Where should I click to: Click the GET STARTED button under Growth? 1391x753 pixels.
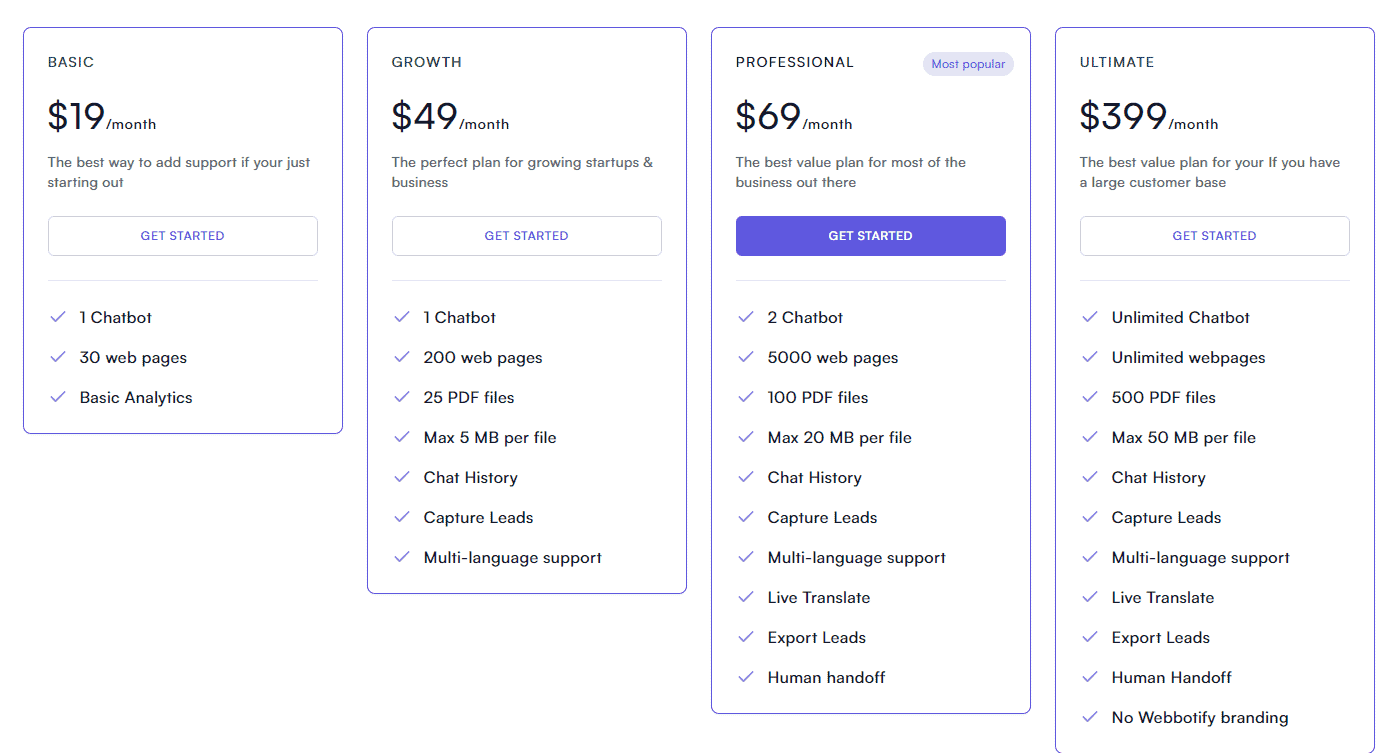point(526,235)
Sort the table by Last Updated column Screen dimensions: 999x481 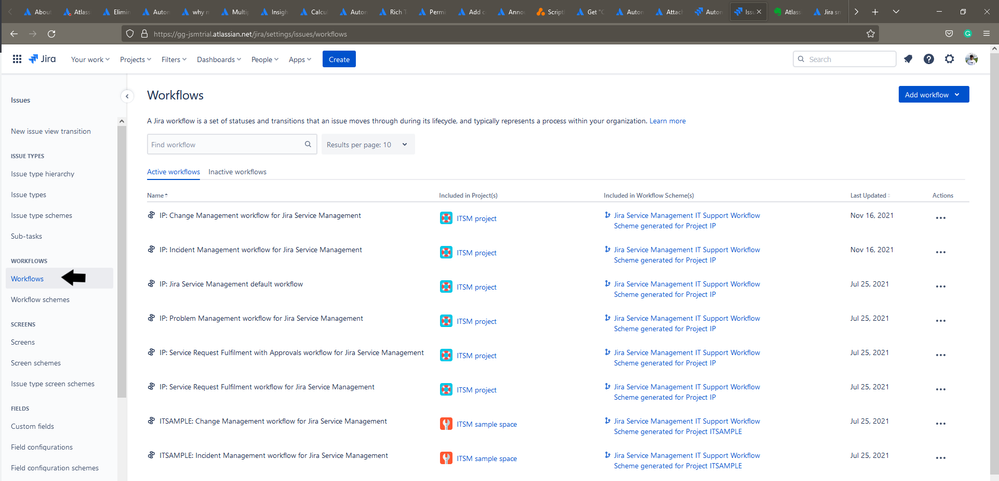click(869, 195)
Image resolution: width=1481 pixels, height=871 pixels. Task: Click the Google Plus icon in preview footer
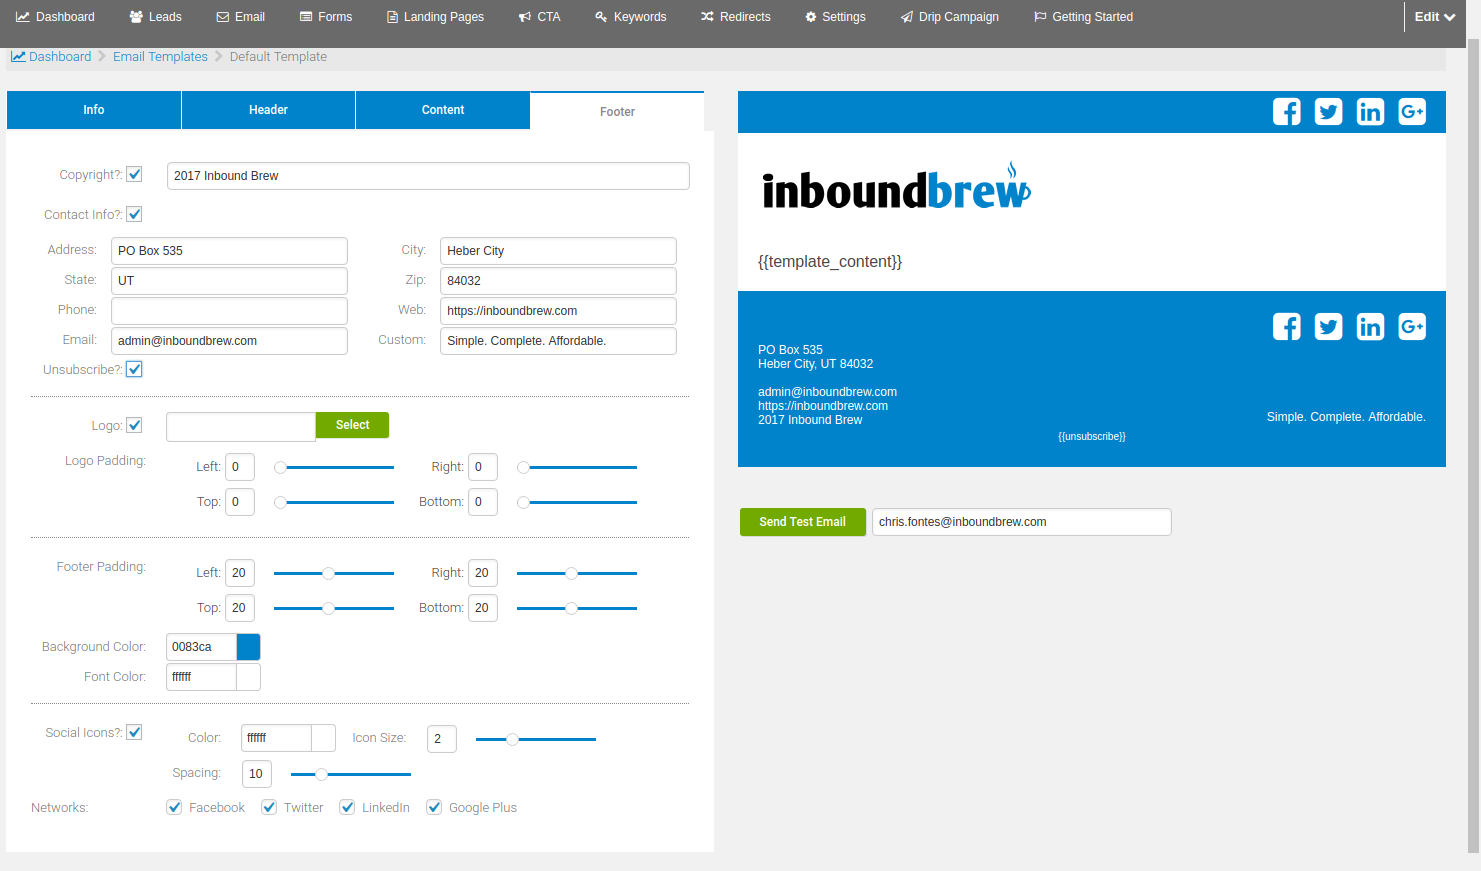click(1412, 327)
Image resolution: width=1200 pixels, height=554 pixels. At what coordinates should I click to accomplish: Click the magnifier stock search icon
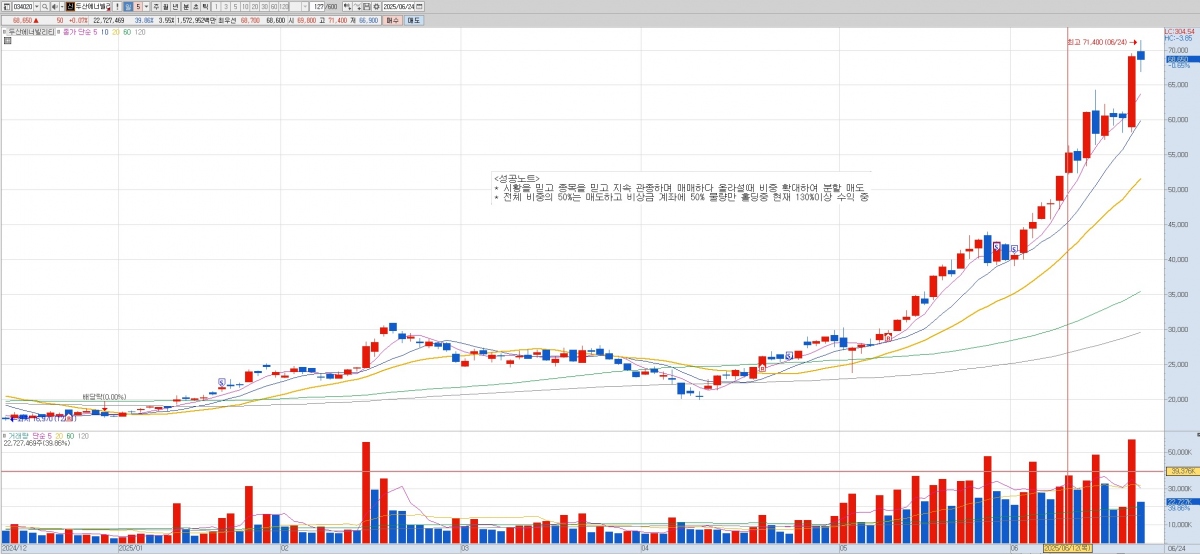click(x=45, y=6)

§

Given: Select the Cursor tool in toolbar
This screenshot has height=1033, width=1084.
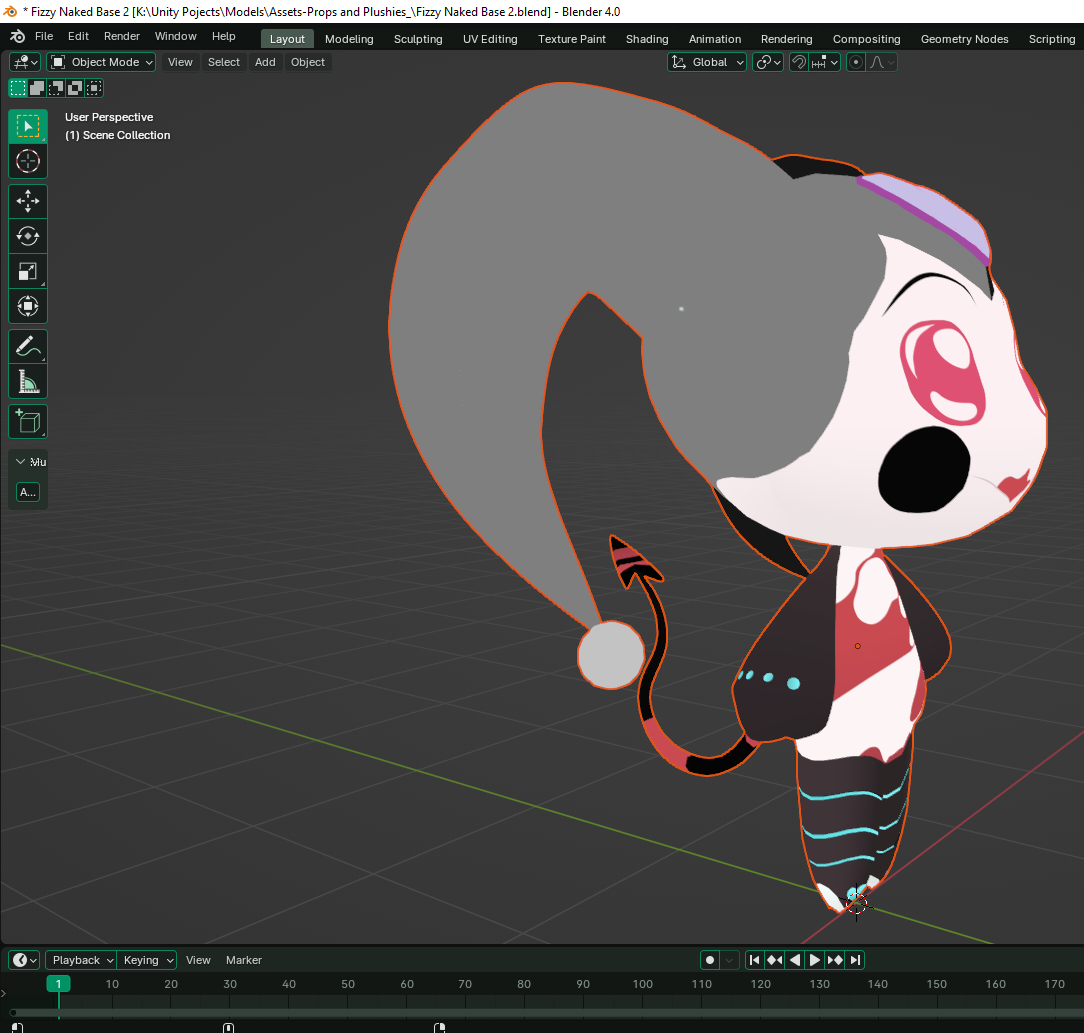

§

Exercise description -
From the records above, transcribe without alteration every line from the one with "Given: Select the Cursor tool in toolbar" to the one with "This screenshot has height=1033, width=1084.", inclusive.

Answer box -
Given: Select the Cursor tool in toolbar
This screenshot has height=1033, width=1084.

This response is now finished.